The property was rented out to Sarah Nelson and her family and it was from here that Sarah started making her gingerbread in 1854. The premises for the Grasmere Gingerbread Shop, which was built on sacred ground, are still owned by the church today . This means the shop is shut on Sunday mornings, it opens from 12.30pm, and has to close by 5.30pm on Sundays in time for Evensong and it also isn’t allowed to open on Good Friday.
I was amazed to discover that just like Coke, Grasmere Gingerbread is a registered trademark that has a secret recipe, passed down through the generations, housed in a bank vault. Even the staff don’t know the recipe in full, despite the fact that all the gingerbread is made by hand, they are each designated a certain part of the process. Today the shop is run by a lady called Joanne Wilson. Her husband Andrew is the only person that knows the methodology, he had the recipe verbally passed down to him by Joanne’s father. This means that when the family go on their annual two-week yearly holiday a batch of gingerbread mixture has to be made up in advance.

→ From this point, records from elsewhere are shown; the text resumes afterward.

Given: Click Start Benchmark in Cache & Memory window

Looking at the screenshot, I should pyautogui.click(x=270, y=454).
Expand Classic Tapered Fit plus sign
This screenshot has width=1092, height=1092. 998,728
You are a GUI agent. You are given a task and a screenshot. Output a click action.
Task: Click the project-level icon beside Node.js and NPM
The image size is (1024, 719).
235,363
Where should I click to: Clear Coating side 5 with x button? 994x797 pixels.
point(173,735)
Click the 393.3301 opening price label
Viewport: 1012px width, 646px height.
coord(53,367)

I was lucky enough to get a sneaky peak behind the scenes to see first-hand how the gingerbread is made. All the gingerbread is baked on site, and only for that day as it’s best eaten straight away, something no doubt Sharps will be delighted to hear when I bring him back some to try. That said, you can always freeze it, if unlike me you possess enough self-control.
I have to say that Grasmere Gingerbread definitely lives up to its hype (according to their website Tom Cruise is a fan). Not as hard and crunchy as normal gingerbread, it’s rich and buttery and has a softer, chewier texture, topped with crumble style biscuit. Also hugely popular are the gingerbread crumbs, which are bagged up and can be used as a base for cheesecake, to add texture to dishes or just eaten as they are. And 50 % of the sales from these goes to the Leave No Crumbs charity campaign to raise money for local conservation projects. Sarah Nelson’s Grasmere Gingerbread Shop also sells a range of ginger inspired products from local producers, including jams, chocolate and candles, as well as their own rum butter. I’m not usually a fan but this rum butter was utterly delicious served on quaint squares of white bread (and I reckon it would taste great served on teacakes too). So come rain or shine this is one Grasmere hidden gem you won’t want to miss out on.